The idea that emerges, not necessarily in Lasch’s own words, is that there is movement to a politics of taste. The common themes unifying his discussions of the ego ideal, narcissism, the Counterculture, the New Left and the New Age are sentiment, intuition, drama, and beauty. The politics of narcissism are the politics of dramatic protest against the fact that the world is ugly and unhappy. It is idealistic in the sense that it protests the failure of the world to live up to imagined aesthetic ideals of peace and harmony.

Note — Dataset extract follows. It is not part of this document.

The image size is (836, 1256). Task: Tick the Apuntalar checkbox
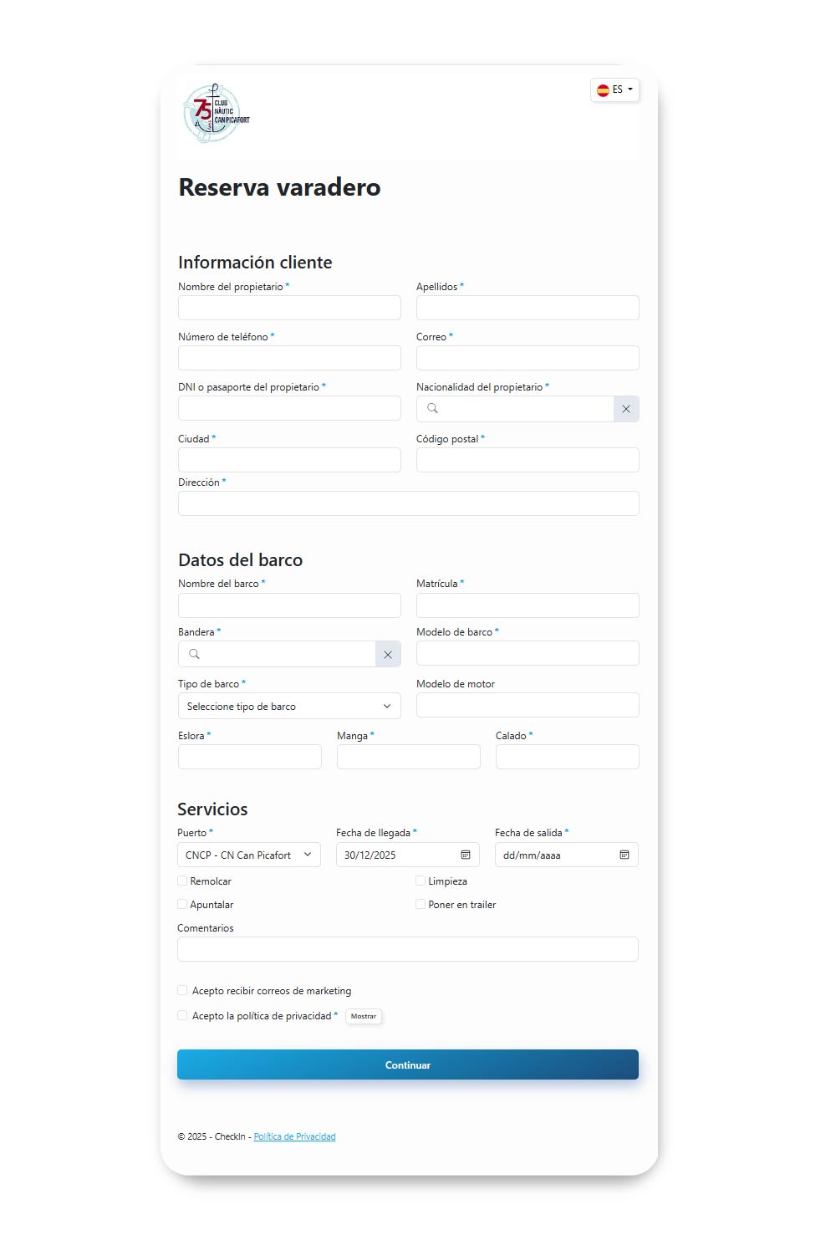point(182,904)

The Freudian section of the book is difficult, with Lasch developing an obscure idea of the ego ideal within the obscure and unhappy field of Freudian personality structures. However, it allowed him to develop the metaphor of narcissism and to apply it to modern cultural and political movements. In the first chapter, he reviewed three different sets of reactions to his earlier book, all of which interpret him as a critic of materialism and self-gratification. Conservatives saw him as a critic of a decadent morality and mainstream liberals saw him as a critic of consumerism. The emerging New Left agreed that society was narcissistic, but thought this was a sign of cultural progress. It was focused on self-fulfilment, rather than justice. Lasch didn’t agree with any of those visions and responded by suggesting an alternative to the well-accepted but muddled left-right vision of politics.

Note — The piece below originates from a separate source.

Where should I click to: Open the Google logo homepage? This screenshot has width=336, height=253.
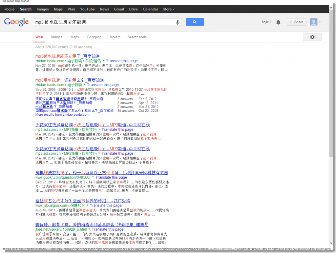[x=16, y=22]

He suggested that we might think of three factions, the parties of the superego, the ego and the the ego ideal, each focused on one aspect of the Freudian structure as the dominant mechanism of social control. The party of the superego favours the use of rules. The party of the ego including classical political and economic liberals, want to manipulate people to act the right way. The party of the ego ideal – the Counterculture, the New Age, the postmodern liberalism of feeling, and identity – is self-righteously utopian. His suggestion is fertile with ideas. It creates a framework for his discussion of the cultural and psychological foundations of the modern Left, and implies that the new liberalism of identity politics represents the collapse of democracy, under the pressure of life in the modern world, into postmodern absurdity.
His new classification is basically a critique of the failures of the logic of individualism against the manipulative programs of modern social planning, on the government side, and advertising on the economic side. His own loyalties seem to lie with the party of the Superego, which he identifies with social critics like Daniel Bell and Philip Rieff. He has substantially adopted Rieff’s analysis of the emergence of the therapeutic sensibility. He has much in common with Daniel Bell, who was described by Rick Perlstein, in “The Prophet Motive, Daniel Bell’s take on capitalism 20 years later” (Slate Magazine, 1996):

Daniel Bell is, simply, one of the most important cultural critics of the postwar era, though also something of an anomaly, with his uncompromising commitment to both economic equality and bedrock cultural conservatism.

Lasch writing in 1984, two decades after the Counterculture of the 1960’s, two decades before matters reached their present state, was an early critic of postmodernism. His original idea that cultural narcissism reflects uncertainty about survival becomes stretched, but the book works very well, when read with The Culture of Narcissism, as a critique of the ideology and art of postmodernism and mass culture in late capitalist society.